[Text and element pointing records]
* Begin *

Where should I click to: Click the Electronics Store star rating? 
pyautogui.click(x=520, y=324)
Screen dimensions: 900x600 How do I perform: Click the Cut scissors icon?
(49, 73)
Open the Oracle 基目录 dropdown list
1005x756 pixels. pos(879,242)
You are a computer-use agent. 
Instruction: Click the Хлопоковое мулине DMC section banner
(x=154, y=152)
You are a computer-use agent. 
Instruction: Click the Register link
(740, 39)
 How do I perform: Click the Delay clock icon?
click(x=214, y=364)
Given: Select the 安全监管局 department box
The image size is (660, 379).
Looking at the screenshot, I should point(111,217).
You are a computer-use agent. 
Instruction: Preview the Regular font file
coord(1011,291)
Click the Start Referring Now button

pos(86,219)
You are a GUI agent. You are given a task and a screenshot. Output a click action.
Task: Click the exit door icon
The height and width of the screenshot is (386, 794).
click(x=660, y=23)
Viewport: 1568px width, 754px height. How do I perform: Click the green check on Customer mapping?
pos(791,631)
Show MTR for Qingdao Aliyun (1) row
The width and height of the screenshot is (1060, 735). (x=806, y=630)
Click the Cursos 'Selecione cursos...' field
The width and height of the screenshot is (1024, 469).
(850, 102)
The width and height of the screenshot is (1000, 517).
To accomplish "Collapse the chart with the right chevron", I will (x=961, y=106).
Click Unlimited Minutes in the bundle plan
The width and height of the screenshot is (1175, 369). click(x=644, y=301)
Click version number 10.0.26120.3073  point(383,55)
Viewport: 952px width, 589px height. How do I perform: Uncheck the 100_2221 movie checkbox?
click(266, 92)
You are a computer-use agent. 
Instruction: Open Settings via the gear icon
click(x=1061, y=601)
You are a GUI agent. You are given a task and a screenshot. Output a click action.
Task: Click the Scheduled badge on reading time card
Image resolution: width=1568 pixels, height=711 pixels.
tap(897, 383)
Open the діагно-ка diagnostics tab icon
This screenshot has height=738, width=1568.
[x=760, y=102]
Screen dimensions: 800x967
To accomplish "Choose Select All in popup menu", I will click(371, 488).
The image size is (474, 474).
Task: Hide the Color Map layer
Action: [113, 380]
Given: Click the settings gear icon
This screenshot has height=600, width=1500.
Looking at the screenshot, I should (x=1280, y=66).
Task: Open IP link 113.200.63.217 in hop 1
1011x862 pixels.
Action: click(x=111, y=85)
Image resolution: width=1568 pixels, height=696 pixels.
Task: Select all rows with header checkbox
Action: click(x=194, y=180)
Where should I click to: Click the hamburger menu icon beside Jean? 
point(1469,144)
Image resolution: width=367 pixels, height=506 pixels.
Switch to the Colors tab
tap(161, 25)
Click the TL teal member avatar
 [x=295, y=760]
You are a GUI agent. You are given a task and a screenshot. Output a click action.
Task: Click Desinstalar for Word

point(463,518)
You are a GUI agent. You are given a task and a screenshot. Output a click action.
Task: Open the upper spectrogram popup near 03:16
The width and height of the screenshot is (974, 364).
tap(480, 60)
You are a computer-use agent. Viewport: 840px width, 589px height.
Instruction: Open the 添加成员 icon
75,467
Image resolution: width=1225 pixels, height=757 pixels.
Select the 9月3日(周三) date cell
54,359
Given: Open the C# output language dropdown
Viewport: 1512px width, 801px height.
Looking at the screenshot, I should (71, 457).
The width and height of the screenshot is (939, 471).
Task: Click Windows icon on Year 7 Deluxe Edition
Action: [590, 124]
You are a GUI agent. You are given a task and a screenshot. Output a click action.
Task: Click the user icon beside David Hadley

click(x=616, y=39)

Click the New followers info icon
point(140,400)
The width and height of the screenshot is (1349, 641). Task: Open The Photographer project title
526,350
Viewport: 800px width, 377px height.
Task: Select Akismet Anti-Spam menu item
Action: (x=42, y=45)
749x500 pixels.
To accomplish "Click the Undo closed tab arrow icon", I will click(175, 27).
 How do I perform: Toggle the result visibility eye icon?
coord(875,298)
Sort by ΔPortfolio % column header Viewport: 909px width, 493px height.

* End *

Aim> Please rewrite all of the data above as a numbered list with one line per number, omitting blank lines.

Answer for this exercise>
1. Where should I click to: Click the Electronics Store star rating? 
2. pyautogui.click(x=520, y=324)
3. Screen dimensions: 900x600 How do I perform: Click the Cut scissors icon?
4. (49, 73)
5. Open the Oracle 基目录 dropdown list
6. 1005x756 pixels. pos(879,242)
7. You are a computer-use agent. 
8. Instruction: Click the Хлопоковое мулине DMC section banner
9. (x=154, y=152)
10. You are a computer-use agent. 
11. Instruction: Click the Register link
12. (740, 39)
13.  How do I perform: Click the Delay clock icon?
14. click(x=214, y=364)
15. Given: Select the 安全监管局 department box
16. The image size is (660, 379).
17. Looking at the screenshot, I should point(111,217).
18. You are a computer-use agent. 
19. Instruction: Preview the Regular font file
20. coord(1011,291)
21. Click the Start Referring Now button
22. pos(86,219)
23. You are a GUI agent. You are given a task and a screenshot. Output a click action.
24. Task: Click the exit door icon
25. The height and width of the screenshot is (386, 794).
26. click(x=660, y=23)
27. Viewport: 1568px width, 754px height. How do I perform: Click the green check on Customer mapping?
28. pos(791,631)
29. Show MTR for Qingdao Aliyun (1) row
30. The width and height of the screenshot is (1060, 735). (x=806, y=630)
31. Click the Cursos 'Selecione cursos...' field
32. The width and height of the screenshot is (1024, 469).
33. (850, 102)
34. The width and height of the screenshot is (1000, 517).
35. To accomplish "Collapse the chart with the right chevron", I will (x=961, y=106).
36. Click Unlimited Minutes in the bundle plan
37. The width and height of the screenshot is (1175, 369). click(x=644, y=301)
38. Click version number 10.0.26120.3073  point(383,55)
39. Viewport: 952px width, 589px height. How do I perform: Uncheck the 100_2221 movie checkbox?
40. click(266, 92)
41. You are a computer-use agent. 
42. Instruction: Open Settings via the gear icon
43. click(x=1061, y=601)
44. You are a GUI agent. You are given a task and a screenshot. Output a click action.
45. Task: Click the Scheduled badge on reading time card
46. Image resolution: width=1568 pixels, height=711 pixels.
47. tap(897, 383)
48. Open the діагно-ка diagnostics tab icon
49. This screenshot has height=738, width=1568.
50. [x=760, y=102]
51. Screen dimensions: 800x967
52. To accomplish "Choose Select All in popup menu", I will click(371, 488).
53. The image size is (474, 474).
54. Task: Hide the Color Map layer
55. Action: [113, 380]
56. Given: Click the settings gear icon
57. This screenshot has height=600, width=1500.
58. Looking at the screenshot, I should (x=1280, y=66).
59. Task: Open IP link 113.200.63.217 in hop 1
60. 1011x862 pixels.
61. Action: click(x=111, y=85)
62. Image resolution: width=1568 pixels, height=696 pixels.
63. Task: Select all rows with header checkbox
64. Action: click(x=194, y=180)
65. Where should I click to: Click the hamburger menu icon beside Jean? 
66. point(1469,144)
67. Image resolution: width=367 pixels, height=506 pixels.
68. Switch to the Colors tab
69. tap(161, 25)
70. Click the TL teal member avatar
71.  [x=295, y=760]
72. You are a GUI agent. You are given a task and a screenshot. Output a click action.
73. Task: Click Desinstalar for Word
74. point(463,518)
75. You are a GUI agent. You are given a task and a screenshot. Output a click action.
76. Task: Open the upper spectrogram popup near 03:16
77. The width and height of the screenshot is (974, 364).
78. tap(480, 60)
79. You are a computer-use agent. Viewport: 840px width, 589px height.
80. Instruction: Open the 添加成员 icon
81. 75,467
82. Image resolution: width=1225 pixels, height=757 pixels.
83. Select the 9月3日(周三) date cell
84. 54,359
85. Given: Open the C# output language dropdown
86. Viewport: 1512px width, 801px height.
87. Looking at the screenshot, I should (71, 457).
88. The width and height of the screenshot is (939, 471).
89. Task: Click Windows icon on Year 7 Deluxe Edition
90. Action: [590, 124]
91. You are a GUI agent. You are given a task and a screenshot. Output a click action.
92. Task: Click the user icon beside David Hadley
93. click(x=616, y=39)
94. Click the New followers info icon
95. point(140,400)
96. The width and height of the screenshot is (1349, 641). Task: Open The Photographer project title
97. 526,350
98. Viewport: 800px width, 377px height.
99. Task: Select Akismet Anti-Spam menu item
100. Action: (x=42, y=45)
101. 749x500 pixels.
102. To accomplish "Click the Undo closed tab arrow icon", I will click(175, 27).
103.  How do I perform: Toggle the result visibility eye icon?
104. coord(875,298)
105. Sort by ΔPortfolio % column header Viewport: 909px width, 493px height.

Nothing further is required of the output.